▸ **Aim of the task**
First find the line with "Kontakt (119, 2557)" in the entries below, then set down exactly every line through the line with "Prethodna vest (61, 1019)", that line included.

Stored items

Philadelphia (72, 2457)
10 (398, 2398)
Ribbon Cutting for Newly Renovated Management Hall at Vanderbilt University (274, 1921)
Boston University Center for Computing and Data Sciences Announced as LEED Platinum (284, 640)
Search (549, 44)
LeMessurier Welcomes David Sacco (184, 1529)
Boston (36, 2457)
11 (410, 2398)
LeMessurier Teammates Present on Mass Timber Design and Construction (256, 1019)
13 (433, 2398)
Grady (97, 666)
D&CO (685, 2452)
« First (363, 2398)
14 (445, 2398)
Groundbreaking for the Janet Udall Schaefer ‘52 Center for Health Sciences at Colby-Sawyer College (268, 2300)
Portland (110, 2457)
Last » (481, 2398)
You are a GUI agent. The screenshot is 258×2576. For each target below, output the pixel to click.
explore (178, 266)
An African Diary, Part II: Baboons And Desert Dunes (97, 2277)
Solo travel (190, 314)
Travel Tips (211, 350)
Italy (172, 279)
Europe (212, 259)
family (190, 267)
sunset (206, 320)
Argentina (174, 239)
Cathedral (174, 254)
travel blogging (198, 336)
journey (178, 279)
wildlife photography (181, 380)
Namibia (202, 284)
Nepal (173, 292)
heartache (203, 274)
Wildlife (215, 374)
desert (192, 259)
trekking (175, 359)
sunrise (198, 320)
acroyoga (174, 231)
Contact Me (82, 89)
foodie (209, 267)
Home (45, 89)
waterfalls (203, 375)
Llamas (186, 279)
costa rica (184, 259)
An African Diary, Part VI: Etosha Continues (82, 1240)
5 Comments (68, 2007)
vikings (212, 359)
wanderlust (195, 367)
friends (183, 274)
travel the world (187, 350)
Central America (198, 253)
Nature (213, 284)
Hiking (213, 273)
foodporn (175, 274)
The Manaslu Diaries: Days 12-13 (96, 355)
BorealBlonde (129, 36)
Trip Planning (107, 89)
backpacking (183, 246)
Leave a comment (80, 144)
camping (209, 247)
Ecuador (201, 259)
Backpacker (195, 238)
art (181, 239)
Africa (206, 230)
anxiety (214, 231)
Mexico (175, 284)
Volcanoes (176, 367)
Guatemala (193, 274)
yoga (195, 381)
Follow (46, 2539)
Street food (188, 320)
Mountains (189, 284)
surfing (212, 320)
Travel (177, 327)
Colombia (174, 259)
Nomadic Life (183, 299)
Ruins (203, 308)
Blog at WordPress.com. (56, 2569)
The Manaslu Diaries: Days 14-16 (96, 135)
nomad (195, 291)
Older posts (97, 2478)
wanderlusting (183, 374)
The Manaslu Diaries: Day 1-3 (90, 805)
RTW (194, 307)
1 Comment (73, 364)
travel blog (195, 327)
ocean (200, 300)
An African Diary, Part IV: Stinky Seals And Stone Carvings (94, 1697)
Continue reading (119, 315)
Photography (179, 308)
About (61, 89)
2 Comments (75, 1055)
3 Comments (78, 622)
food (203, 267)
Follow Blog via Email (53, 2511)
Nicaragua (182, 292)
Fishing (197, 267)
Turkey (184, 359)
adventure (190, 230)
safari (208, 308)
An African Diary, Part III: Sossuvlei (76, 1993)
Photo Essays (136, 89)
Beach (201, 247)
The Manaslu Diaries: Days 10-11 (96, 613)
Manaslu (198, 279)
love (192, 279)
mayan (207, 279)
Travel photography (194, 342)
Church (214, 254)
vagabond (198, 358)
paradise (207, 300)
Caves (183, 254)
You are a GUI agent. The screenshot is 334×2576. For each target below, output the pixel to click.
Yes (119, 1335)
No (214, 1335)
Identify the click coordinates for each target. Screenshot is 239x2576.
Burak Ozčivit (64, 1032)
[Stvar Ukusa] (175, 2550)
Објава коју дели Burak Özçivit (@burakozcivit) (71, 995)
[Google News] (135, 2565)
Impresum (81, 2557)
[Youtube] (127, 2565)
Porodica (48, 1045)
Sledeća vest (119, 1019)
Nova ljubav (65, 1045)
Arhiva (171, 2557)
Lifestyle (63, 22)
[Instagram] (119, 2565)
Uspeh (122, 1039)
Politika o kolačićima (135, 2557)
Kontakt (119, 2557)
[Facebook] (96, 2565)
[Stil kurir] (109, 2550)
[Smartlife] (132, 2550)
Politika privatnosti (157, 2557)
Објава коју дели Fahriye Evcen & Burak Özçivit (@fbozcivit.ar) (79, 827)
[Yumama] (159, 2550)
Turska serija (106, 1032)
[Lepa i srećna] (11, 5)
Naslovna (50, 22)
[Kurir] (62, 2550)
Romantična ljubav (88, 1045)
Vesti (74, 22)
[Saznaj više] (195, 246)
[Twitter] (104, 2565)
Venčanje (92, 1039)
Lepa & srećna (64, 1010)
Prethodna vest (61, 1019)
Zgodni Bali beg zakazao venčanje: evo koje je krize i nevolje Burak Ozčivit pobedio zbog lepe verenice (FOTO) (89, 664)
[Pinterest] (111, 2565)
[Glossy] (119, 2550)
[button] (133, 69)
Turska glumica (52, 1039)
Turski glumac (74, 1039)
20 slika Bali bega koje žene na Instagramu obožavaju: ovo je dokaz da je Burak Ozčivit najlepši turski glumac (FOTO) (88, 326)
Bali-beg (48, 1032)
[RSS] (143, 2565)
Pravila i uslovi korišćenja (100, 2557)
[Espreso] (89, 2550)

▸ **Solution to the exercise**
Kontakt (119, 2557)
[Facebook] (96, 2565)
[Stil kurir] (109, 2550)
[Smartlife] (132, 2550)
Politika privatnosti (157, 2557)
Објава коју дели Fahriye Evcen & Burak Özçivit (@fbozcivit.ar) (79, 827)
[Yumama] (159, 2550)
Turska serija (106, 1032)
[Lepa i srećna] (11, 5)
Naslovna (50, 22)
[Kurir] (62, 2550)
Romantična ljubav (88, 1045)
Vesti (74, 22)
[Saznaj više] (195, 246)
[Twitter] (104, 2565)
Venčanje (92, 1039)
Lepa & srećna (64, 1010)
Prethodna vest (61, 1019)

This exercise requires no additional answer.